Le rêve de l'émigration vers Israël a commencé à devenir réalité dans les années 1990. Non sans susciter certaines controverses, du fait que nombre d'entre eux furent installés dans la bande de Gaza et en Cisjordanie: du point de vue des milieux sionistes religieux, l'arrivée de nouveaux immigrants pour renforcer la démographie juive en Israël est vue comme une bénédiction. Si leur intégration semble s'être plutôt bien déroulée, et si le Grand Rabbin d'Israël les a reconnus en 2005 comme "descendants d'Israël" (largement à la suite des efforts de Shavei Israel dans ce sens), l'immigration avait été gelée en 2003: les autorités israéliennes se montraient en effet réticentes, craignant une vague d'immigrants économiques sous prétexte de lointaines racines juives. En outre, avec les tensions qui existent en Inde autour des démarches de conversion, l'annonce de la conversion de centaines ou de milliers de personnes au judaïsme ne pouvait que provoquer des irritations, notamment dans les milieux nationalistes hindous (par ailleurs souvent philo-israéliens). Quelques centaines de Bnei Menashe arrivèrent cependant en Israël après 2005.
La reconnaissance des Bnei Menashe comme descendants d'Israël en 2005 ouvrait néanmoins inéluctablement la voie à une immigration: mais la condition posée était une complète conversion préalable au judaïsme.
En 2010, le gouvernement israélien indiqua que les Bnei Menashe pourraient effectuer leur aliyah dans un délai d'un à deux ans. Mais, pour éviter des problèmes avec l'Inde quant aux conversions, ils séjourneraient tout d'abord durant un à deux ans au Népal, où ils se rendraient par groupes de 200 à 300 et seraient convertis par un groupe de rabbins spécialement envoyés dans ce but (Itamar Eichner, " Members of Bnei Menashe to make aliyah", YnetNews.com, 1er août 2010).

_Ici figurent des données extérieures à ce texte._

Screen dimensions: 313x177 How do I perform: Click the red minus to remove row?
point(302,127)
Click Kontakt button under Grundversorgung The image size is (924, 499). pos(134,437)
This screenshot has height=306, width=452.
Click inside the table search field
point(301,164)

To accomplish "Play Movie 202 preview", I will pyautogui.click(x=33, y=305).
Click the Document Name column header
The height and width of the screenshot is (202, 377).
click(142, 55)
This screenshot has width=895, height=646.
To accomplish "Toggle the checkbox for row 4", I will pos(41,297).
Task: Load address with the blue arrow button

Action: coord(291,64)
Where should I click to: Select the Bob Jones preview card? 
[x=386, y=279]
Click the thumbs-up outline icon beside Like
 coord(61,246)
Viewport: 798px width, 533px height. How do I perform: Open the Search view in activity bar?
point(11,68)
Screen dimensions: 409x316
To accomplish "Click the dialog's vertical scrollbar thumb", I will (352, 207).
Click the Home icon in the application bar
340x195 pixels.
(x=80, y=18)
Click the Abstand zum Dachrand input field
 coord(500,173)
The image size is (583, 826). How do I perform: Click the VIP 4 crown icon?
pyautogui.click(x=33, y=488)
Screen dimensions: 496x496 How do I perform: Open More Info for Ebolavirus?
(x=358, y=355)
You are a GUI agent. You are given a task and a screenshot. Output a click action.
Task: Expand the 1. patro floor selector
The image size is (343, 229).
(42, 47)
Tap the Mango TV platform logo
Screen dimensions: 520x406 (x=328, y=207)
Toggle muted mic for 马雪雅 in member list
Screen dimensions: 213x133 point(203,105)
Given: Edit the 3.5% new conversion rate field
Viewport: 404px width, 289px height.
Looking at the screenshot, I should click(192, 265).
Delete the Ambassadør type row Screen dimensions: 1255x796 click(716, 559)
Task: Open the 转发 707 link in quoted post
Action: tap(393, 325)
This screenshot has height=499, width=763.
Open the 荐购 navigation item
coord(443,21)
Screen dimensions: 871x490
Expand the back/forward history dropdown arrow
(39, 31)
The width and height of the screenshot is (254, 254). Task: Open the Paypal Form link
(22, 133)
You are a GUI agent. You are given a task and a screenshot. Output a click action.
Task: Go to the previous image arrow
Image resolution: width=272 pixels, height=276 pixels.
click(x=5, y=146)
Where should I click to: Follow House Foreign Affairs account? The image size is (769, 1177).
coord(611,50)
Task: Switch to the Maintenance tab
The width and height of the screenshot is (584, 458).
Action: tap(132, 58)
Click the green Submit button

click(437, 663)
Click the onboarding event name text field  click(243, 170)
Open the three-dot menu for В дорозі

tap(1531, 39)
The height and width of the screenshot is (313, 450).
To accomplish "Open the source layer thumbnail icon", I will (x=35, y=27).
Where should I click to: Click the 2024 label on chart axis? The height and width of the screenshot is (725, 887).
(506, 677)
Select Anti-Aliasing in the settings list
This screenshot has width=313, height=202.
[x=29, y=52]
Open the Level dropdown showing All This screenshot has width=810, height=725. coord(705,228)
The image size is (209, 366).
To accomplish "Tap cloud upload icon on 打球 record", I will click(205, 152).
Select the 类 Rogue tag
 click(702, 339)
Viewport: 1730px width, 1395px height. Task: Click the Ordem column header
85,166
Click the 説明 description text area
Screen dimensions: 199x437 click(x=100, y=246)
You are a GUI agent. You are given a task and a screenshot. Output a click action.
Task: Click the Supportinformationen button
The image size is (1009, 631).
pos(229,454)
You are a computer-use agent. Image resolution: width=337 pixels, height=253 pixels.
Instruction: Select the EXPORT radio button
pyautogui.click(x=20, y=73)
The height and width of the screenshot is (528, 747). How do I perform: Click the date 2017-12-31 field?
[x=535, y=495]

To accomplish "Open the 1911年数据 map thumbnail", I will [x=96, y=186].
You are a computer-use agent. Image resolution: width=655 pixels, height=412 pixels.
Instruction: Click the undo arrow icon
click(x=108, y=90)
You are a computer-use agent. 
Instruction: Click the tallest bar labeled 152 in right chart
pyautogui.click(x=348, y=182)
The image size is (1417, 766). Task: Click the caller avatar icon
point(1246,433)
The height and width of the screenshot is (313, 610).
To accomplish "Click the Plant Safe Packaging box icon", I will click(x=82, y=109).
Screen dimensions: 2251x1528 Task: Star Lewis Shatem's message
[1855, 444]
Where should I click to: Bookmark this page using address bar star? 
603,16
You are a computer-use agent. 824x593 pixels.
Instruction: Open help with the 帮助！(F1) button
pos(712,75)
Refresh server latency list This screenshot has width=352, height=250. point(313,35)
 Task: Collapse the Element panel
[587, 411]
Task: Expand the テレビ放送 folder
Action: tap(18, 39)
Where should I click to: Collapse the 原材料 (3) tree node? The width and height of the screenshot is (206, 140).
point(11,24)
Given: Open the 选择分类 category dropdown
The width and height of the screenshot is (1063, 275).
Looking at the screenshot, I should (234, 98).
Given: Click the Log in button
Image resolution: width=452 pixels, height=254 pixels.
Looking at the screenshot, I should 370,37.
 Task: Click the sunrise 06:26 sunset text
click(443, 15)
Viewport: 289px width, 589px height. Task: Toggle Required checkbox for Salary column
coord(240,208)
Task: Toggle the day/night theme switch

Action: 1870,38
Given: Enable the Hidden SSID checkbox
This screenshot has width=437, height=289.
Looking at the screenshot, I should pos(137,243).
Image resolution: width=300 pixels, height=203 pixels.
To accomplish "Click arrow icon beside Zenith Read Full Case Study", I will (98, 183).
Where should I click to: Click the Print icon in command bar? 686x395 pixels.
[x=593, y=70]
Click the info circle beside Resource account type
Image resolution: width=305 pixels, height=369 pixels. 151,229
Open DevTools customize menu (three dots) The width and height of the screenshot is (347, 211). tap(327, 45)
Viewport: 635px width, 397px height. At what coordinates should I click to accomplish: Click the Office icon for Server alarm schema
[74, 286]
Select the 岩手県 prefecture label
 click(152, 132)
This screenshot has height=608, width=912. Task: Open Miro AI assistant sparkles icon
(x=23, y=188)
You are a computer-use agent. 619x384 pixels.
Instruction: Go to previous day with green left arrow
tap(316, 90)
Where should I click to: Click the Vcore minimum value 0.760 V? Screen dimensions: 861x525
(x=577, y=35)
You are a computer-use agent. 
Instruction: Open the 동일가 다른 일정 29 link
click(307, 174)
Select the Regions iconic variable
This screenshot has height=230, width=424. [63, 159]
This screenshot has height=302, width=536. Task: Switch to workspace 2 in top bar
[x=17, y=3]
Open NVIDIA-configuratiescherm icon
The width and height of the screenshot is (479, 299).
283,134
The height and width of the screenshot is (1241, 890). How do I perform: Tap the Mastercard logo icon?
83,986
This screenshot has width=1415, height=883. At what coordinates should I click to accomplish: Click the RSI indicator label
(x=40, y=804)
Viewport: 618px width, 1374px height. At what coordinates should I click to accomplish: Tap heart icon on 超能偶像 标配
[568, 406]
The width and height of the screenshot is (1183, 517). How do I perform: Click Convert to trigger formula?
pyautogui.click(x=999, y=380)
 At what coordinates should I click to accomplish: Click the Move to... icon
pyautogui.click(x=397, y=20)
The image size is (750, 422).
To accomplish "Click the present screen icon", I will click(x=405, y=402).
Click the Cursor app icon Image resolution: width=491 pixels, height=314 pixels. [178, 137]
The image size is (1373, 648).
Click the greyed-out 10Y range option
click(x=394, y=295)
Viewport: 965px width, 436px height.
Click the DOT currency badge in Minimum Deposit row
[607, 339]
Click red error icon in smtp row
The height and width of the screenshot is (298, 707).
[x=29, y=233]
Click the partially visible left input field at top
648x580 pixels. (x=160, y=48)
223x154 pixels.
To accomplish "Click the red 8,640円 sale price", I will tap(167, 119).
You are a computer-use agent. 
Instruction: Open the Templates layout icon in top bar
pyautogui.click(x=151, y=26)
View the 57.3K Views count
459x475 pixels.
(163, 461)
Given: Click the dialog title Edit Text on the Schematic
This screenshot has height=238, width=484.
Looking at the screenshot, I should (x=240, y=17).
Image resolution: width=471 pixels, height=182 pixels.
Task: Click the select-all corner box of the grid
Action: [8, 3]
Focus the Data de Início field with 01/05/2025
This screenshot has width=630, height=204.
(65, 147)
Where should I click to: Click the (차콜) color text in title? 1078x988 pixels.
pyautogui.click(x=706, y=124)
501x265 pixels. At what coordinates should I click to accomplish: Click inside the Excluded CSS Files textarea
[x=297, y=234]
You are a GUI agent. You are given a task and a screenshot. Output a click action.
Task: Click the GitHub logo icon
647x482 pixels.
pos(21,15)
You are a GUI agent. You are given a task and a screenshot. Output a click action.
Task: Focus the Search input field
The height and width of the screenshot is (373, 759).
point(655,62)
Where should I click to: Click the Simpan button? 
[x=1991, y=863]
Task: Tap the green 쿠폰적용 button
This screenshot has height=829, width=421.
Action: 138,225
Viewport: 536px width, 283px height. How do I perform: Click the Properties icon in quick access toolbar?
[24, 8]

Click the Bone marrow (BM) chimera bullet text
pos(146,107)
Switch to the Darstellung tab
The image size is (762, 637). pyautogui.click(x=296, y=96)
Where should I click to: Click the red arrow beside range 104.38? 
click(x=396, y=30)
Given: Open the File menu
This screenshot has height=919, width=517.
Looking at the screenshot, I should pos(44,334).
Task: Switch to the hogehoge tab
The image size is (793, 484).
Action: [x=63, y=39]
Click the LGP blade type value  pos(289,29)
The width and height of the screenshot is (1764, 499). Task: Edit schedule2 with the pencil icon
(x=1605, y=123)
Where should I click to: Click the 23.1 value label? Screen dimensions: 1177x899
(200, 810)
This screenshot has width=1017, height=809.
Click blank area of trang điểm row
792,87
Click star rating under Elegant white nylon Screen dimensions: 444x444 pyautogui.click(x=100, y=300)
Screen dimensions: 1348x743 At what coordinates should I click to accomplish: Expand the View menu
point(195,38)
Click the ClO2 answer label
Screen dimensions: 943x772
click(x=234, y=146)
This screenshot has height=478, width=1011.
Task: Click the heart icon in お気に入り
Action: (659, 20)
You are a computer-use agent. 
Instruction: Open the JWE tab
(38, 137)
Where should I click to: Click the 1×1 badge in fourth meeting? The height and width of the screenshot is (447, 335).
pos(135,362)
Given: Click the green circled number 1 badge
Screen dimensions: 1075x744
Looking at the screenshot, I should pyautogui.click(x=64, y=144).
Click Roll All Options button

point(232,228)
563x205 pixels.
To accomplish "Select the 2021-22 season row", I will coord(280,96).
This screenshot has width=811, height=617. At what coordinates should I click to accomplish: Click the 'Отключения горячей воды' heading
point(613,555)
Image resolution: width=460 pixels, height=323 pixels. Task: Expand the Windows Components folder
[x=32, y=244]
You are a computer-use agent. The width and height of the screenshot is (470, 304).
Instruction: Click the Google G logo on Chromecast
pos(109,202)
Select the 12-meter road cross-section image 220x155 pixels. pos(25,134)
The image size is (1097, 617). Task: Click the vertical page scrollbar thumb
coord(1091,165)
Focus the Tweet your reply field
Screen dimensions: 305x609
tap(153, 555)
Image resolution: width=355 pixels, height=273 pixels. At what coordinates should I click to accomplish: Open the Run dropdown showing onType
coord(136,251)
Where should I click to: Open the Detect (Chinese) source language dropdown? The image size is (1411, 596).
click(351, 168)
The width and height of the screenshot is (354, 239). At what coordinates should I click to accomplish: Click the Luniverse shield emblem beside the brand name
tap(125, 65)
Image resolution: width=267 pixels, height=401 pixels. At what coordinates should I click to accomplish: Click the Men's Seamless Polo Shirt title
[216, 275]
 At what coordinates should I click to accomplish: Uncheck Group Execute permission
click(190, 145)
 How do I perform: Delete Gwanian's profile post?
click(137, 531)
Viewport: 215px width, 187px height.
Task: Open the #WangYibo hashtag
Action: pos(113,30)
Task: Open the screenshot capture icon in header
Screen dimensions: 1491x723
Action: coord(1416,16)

Au mois de juin 2011, la Commission parlementaire israélienne sur l'immigration et l'absorption a accepté de préparer une résolution demandant au gouvernement d'approuver définitivement l'immigration de 7.732 Bnei Menashe, sur la base des bons résultats de l'intégration de ceux déjà installés en israël (Elad Benari, "Israeli Government allows 7,000 Bnei Menashe to make aliyah", Arutz Sheva, 24 juin 2011).
Selon de récentes informations, le feu vert du gouvernement israélien devrait intervenir dans les prochaines semaines, bien qu'il n'y ait encore aucune confirmation définitive à l'heure où sont rédigées ces lignes. Shavei Israel couvrira une grande partie des coûts de transport et d'installation initiale en Israël. En outre, des organisations chrétiennes sionistes, en particulier l'Ambassade chrétienne internationale à Jérusalem, ont déclaré être prêtes à soutenir cet effort d'immigration (Etgar Lefkovits, "Lost tribe set to return", The Jerusalem Post Christian Edition, nov. 2011, p. 12).